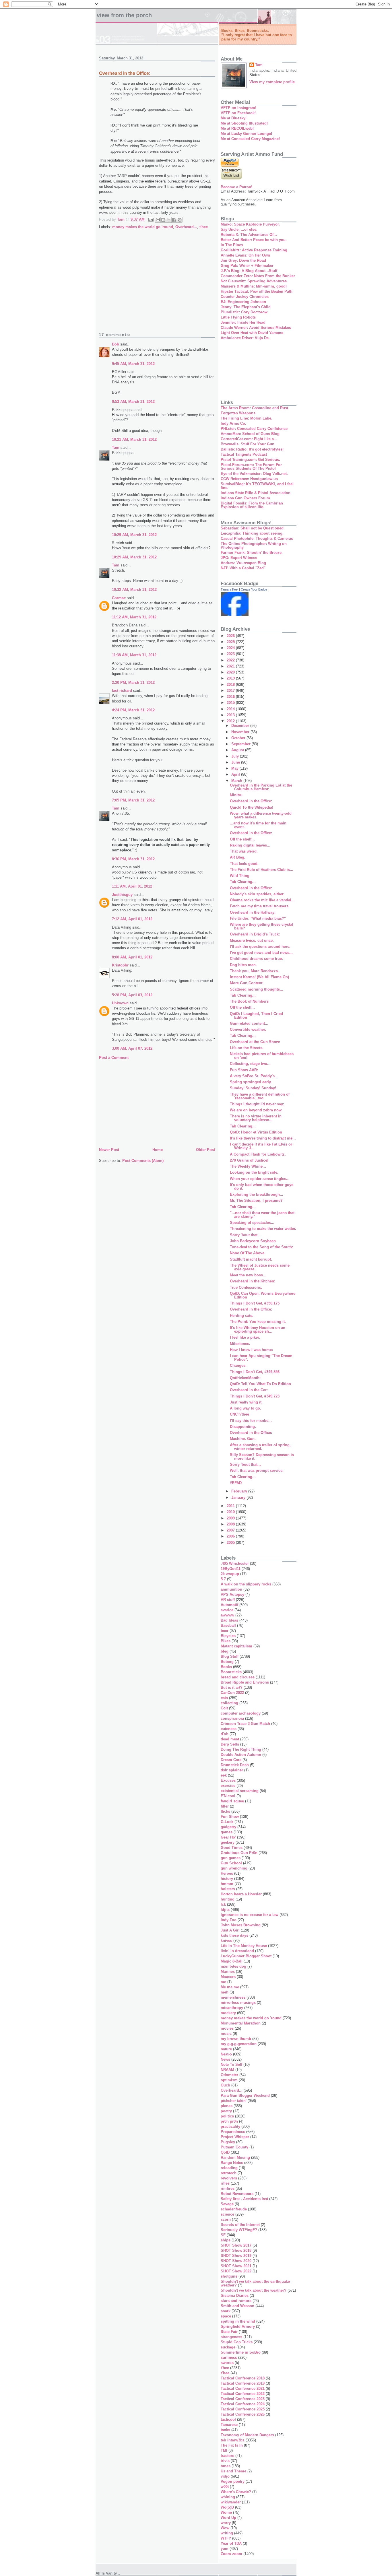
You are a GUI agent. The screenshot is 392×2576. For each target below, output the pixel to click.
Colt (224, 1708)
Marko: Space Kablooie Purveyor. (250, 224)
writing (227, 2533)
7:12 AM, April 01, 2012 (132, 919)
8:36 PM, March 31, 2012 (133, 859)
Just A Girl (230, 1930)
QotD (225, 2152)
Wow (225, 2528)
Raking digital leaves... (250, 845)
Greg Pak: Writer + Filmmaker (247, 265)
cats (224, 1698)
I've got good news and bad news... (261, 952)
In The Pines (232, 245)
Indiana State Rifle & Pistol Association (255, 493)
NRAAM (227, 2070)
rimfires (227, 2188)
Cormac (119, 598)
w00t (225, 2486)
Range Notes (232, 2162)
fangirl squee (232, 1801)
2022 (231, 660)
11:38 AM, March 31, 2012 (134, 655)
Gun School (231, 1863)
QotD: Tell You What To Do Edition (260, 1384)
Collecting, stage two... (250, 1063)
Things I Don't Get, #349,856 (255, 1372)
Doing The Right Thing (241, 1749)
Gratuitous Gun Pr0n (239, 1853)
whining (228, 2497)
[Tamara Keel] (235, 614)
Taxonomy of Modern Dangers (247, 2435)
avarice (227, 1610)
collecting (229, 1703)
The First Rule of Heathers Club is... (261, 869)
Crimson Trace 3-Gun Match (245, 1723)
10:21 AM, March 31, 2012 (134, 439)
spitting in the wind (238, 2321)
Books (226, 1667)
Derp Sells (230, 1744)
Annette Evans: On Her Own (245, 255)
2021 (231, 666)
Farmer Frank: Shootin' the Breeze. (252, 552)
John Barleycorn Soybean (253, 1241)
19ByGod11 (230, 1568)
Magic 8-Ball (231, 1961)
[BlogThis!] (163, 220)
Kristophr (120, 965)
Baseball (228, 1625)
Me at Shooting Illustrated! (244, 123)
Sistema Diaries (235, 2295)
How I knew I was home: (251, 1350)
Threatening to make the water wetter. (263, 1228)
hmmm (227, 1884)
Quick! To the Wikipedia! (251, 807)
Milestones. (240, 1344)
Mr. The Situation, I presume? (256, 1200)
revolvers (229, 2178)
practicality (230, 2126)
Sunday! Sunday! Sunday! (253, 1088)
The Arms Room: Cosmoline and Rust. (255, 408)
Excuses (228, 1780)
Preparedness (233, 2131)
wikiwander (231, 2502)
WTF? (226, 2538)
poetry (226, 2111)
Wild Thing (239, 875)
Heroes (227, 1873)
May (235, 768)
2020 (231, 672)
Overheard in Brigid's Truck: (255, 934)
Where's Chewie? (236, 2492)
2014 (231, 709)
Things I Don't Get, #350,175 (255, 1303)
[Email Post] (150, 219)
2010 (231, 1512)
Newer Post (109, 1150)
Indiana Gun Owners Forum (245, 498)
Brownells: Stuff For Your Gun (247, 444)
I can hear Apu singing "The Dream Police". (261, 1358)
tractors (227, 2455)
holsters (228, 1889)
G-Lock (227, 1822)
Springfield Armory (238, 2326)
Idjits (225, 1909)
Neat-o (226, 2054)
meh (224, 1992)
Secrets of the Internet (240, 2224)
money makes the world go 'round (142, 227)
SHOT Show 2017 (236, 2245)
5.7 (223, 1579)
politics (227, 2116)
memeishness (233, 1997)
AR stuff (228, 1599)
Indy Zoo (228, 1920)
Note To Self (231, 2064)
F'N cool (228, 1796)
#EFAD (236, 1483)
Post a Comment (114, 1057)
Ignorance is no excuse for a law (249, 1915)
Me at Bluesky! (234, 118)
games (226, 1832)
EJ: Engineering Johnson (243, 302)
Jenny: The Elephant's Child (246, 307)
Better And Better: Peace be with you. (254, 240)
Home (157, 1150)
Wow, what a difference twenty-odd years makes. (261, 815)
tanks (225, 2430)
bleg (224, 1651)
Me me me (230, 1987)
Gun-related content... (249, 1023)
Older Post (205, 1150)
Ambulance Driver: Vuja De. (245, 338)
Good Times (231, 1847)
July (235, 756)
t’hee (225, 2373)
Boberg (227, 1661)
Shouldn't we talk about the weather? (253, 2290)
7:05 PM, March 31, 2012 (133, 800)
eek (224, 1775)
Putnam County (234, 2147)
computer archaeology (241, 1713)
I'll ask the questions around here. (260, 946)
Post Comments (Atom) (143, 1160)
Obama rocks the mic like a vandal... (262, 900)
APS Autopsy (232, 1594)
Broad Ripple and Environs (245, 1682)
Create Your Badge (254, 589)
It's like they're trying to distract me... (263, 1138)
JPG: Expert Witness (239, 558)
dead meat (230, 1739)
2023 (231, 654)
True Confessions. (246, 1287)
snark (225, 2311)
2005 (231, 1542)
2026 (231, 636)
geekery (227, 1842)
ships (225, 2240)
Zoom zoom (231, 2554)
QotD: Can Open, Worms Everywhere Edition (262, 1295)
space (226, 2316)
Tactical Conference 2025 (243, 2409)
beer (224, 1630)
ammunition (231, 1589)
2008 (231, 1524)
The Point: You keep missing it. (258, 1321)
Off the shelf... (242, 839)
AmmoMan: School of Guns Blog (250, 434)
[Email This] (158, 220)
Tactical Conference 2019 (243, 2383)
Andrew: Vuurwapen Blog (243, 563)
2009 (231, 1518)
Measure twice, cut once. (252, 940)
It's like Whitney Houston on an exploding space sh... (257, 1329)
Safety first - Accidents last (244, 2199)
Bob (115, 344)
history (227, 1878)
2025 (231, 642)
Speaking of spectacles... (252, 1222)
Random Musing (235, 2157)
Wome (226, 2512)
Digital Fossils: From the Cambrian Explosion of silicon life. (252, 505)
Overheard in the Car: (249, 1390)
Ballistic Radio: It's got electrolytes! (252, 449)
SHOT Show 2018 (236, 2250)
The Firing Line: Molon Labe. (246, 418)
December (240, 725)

* * * *

**Task instructions**: Your answer should be the exact lines above from the one with "Gratuitous Gun Pr0n (239, 1853)" through the one with "Sistema Diaries (235, 2295)", both included, and nothing besides.

**Written answer**:
Gratuitous Gun Pr0n (239, 1853)
whining (228, 2497)
[Tamara Keel] (235, 614)
Taxonomy of Modern Dangers (247, 2435)
avarice (227, 1610)
collecting (229, 1703)
The First Rule of Heathers Club is... (261, 869)
Crimson Trace 3-Gun Match (245, 1723)
10:21 AM, March 31, 2012 (134, 439)
spitting in the wind (238, 2321)
Books (226, 1667)
Derp Sells (230, 1744)
Annette Evans: On Her Own (245, 255)
2021 (231, 666)
Farmer Frank: Shootin' the Breeze. (252, 552)
John Barleycorn Soybean (253, 1241)
19ByGod11 (230, 1568)
Magic 8-Ball (231, 1961)
[BlogThis!] (163, 220)
Kristophr (120, 965)
Baseball (228, 1625)
Me at Shooting Illustrated! (244, 123)
Sistema Diaries (235, 2295)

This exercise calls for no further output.